## Exercise:
Beginning with the line below that contains "Viewport: 949px width, 593px" and ending with the line that contains "Task: Click the integral", copy every line exactly. Copy nothing else.

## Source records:
:::
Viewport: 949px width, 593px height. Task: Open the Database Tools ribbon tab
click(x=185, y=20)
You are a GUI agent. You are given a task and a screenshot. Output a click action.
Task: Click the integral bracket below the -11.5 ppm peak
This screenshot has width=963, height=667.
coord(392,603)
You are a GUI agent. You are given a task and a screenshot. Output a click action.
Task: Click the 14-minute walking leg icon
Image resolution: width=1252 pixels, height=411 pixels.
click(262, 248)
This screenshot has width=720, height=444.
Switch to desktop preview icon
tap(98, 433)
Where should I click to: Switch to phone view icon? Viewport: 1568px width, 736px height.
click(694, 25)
:::
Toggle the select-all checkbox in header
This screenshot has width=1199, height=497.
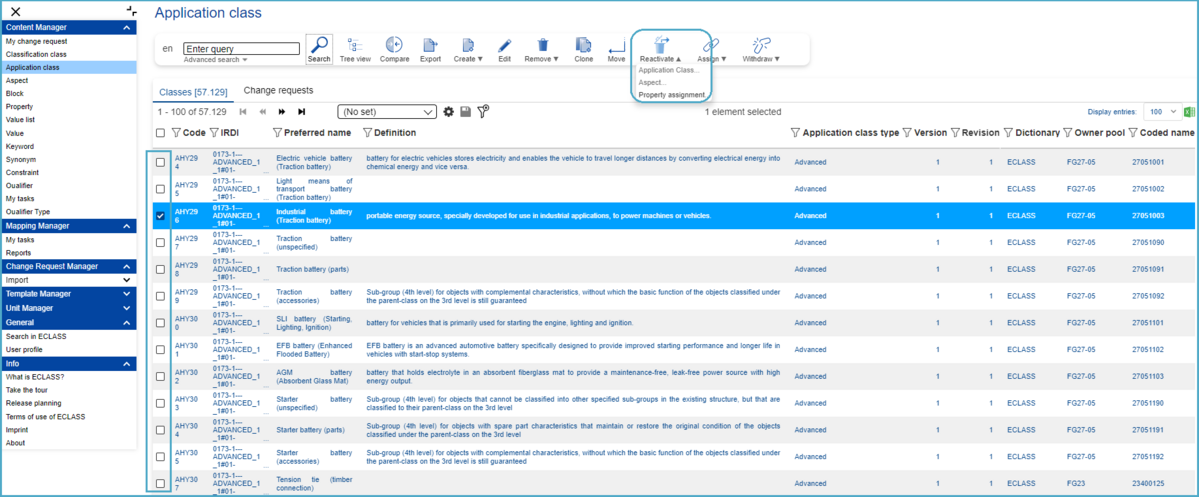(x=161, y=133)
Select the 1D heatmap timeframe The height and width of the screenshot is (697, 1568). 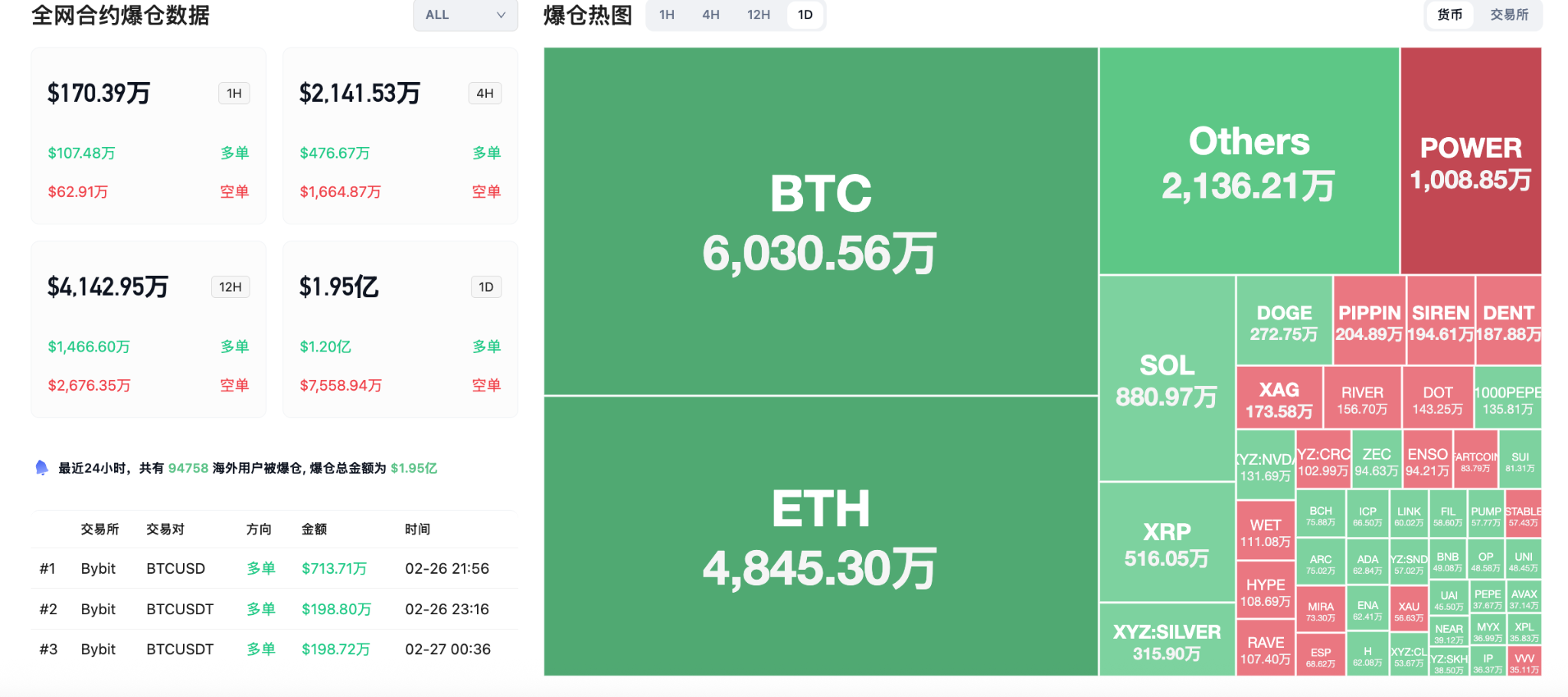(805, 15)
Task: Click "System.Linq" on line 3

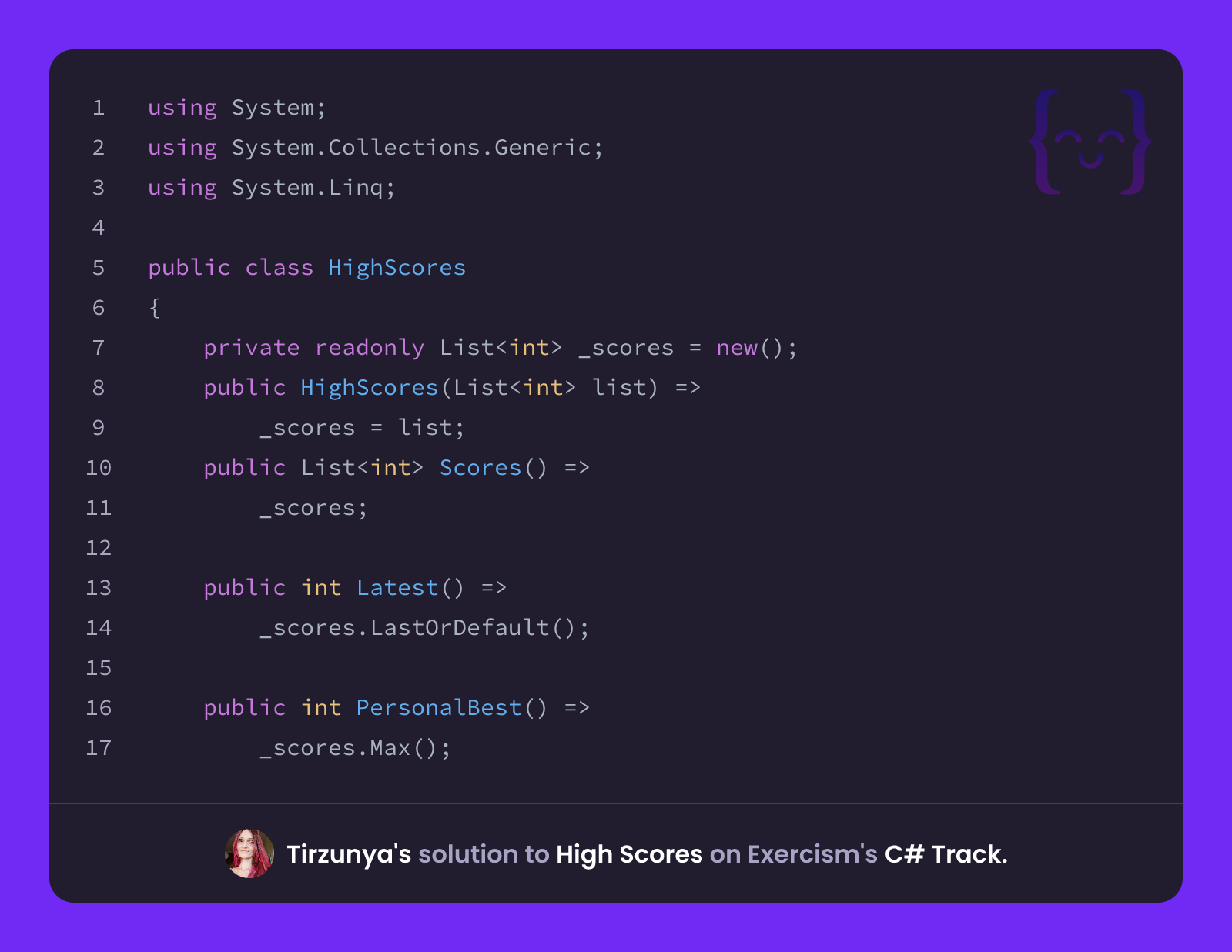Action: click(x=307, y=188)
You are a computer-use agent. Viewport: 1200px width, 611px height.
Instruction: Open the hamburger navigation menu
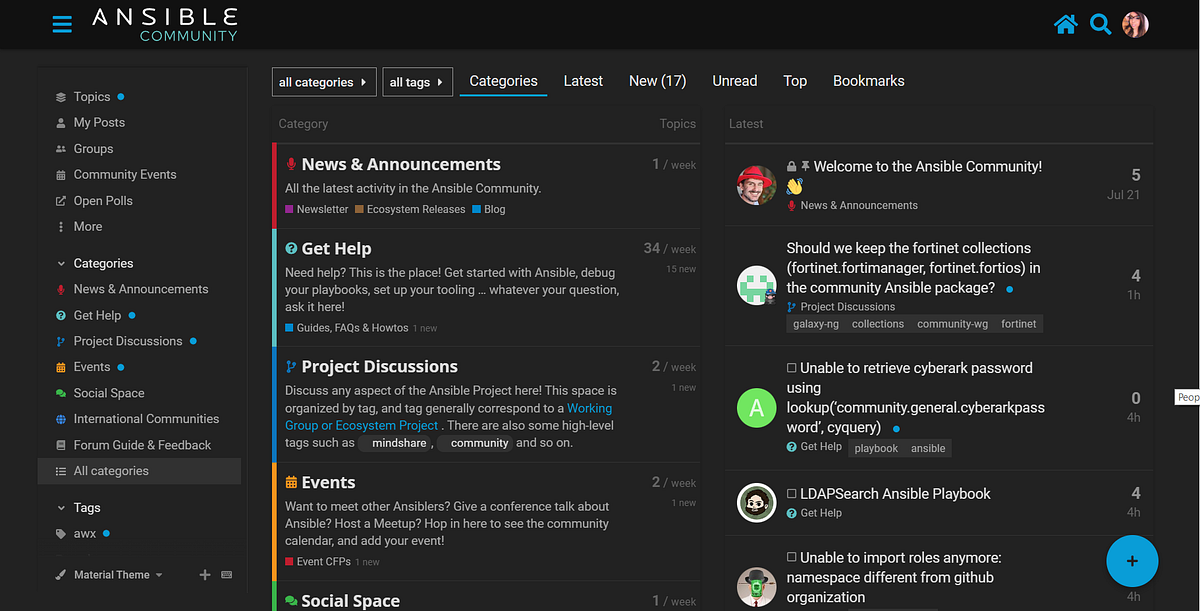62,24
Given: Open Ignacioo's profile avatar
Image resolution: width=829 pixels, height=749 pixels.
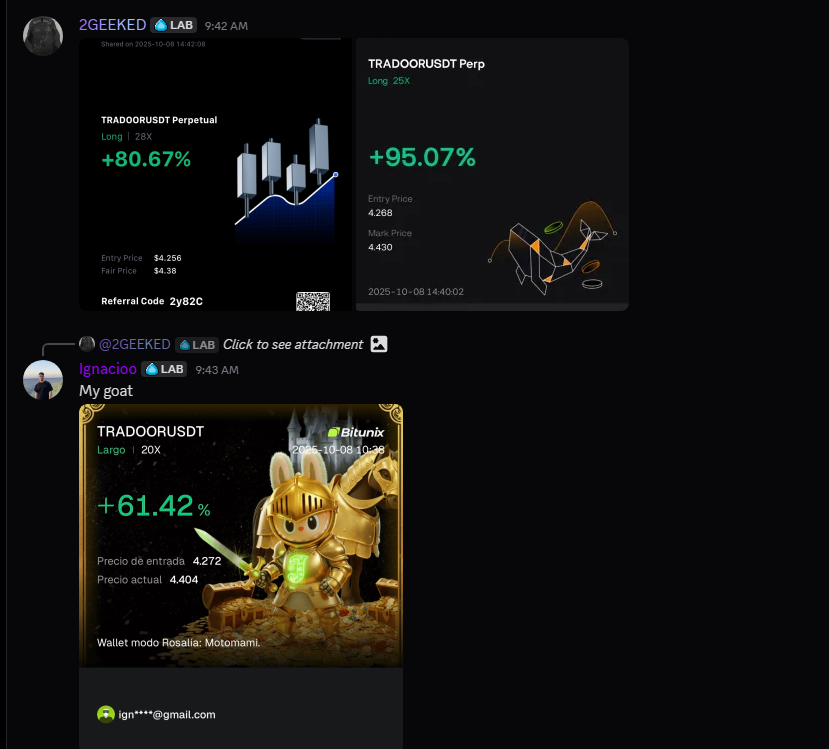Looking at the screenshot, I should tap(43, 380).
:::
## Solution to the problem:
Viewport: 949px width, 593px height. Task: Open the Database Tools ribbon tab
click(x=185, y=20)
You are a GUI agent. You are given a task and a screenshot. Output a click action.
Task: Click the integral bracket below the -11.5 ppm peak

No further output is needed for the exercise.